Twenty years ago, I remember thinking it was nuts to have two high school shootings in such quick succession. I was naive. We now live in a time when school shootings happen so often that we don’t wonder if there will be another one; we only wonder if there will be another one today.
And yet, in 20 years we’ve done nothing meaningful to stop school shootings. Sure, police and school officials now respond more quickly when a threat emerges. They take threats more seriously than they used to. But we still live in a world where it’s possible for an 18-year-old woman to hop on a plane and buy a gun within hours of landing. This woman was too young to rent a car, but she legally purchased a pump-action shotgun and a sack full of ammunition from a local gun shop near Columbine. It was easy. Out-of-state license? No problem. Too young to buy a drink at a bar? Who cares. And because of this, thousands of kids were kept home yesterday and their parents were tasked with answering a bunch of difficult questions. And a young woman, clearly troubled, killed herself at the base of a popular Colorado hiking trail.
I’ve ranted on about our gun laws in this space before. It seems silly to do it again. No one cares. But why do we have to make buying a gun so damned easy? Most states in America require a months-long waiting period before a couple can divorce. Before we issue a driver’s license, we require drivers to obtain a permit that restricts their time behind the wheel and calls for supervision from an adult licensed driver. For good or for ill, we have no problem making people wait to do all sorts of things in America. We’ve clearly said that just because you have the right to do something, it doesn’t mean we’re going to let you do it right now
So why don’t we require some sort of waiting period to obtain a gun? It’s the smallest of small steps, but it might have made a difference in this case. If this woman had been forced to wait even a day before walking away with a gun, most of this mess could have been averted. By that time, her parents would have reported her missing and police would have found the evidence of what she was planning. They could have alerted gun sellers and stopped her from purchasing the weapon. And I know you’re thinking that it wouldn’t do anything to stop her from buying a gun on the street. You may be right, but this woman didn’t seem to know anyone in Colorado. It’s hard to imagine she would have tracked down an illegal gun dealer within hours of landing.
If she’d been made to wait even just a little bit, students in Denver wouldn’t have missed a day in school. Parents wouldn’t have missed work and spent the day trying to explain this whole stupid mess to their sons and daughters. And that woman from Florida, also someone’s daughter, might still be alive. She might have had a chance to get help, to conquer her demons, and to live an ordinary life.

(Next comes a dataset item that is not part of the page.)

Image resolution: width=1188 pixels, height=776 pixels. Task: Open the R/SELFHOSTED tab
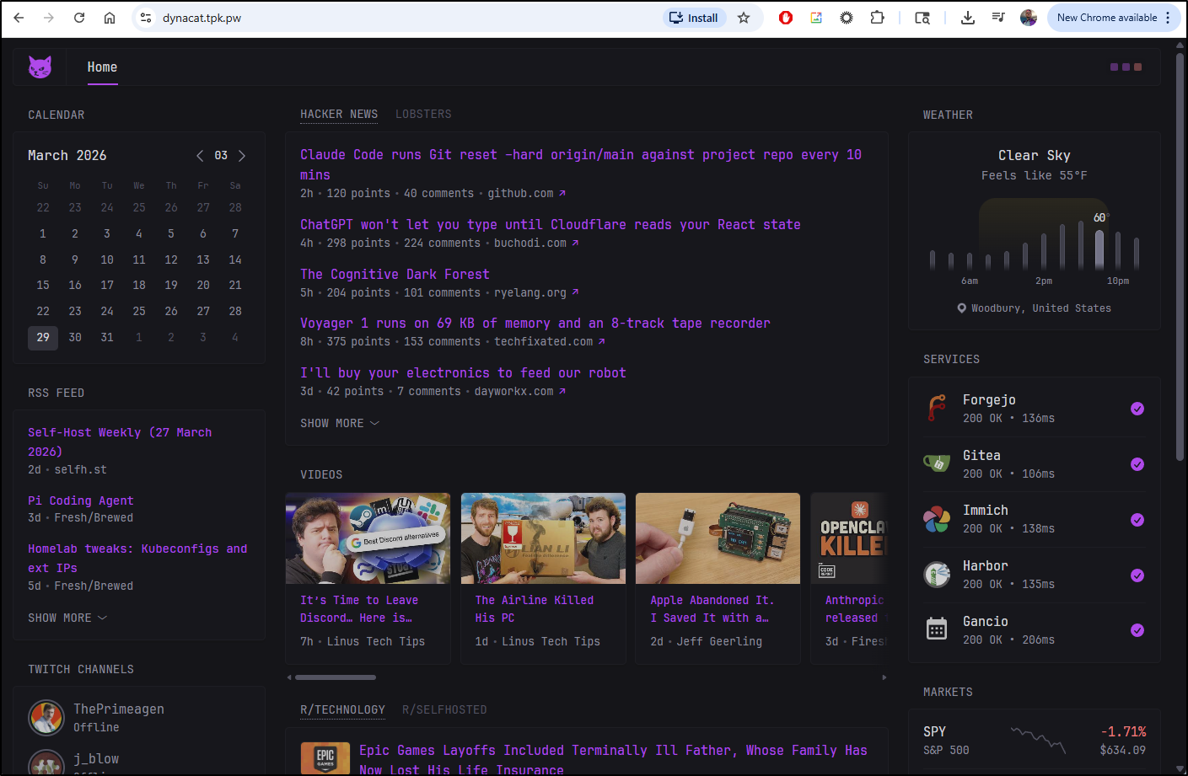444,709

But this is America. And America has decided that the right to buy a gun on demand is more important than the safety and well-being of schoolchildren. We’ve pledged allegiance to corrupt politicians and to the money grubbing, duplicitous lobbyists at the NRA. We’ve made a choice and these are the consequences. We created this mess and we’re unwilling to fix it. We probably deserve every bad thing that happens because of our bad decisions. But the kids? They didn’t ask for this and they deserve better.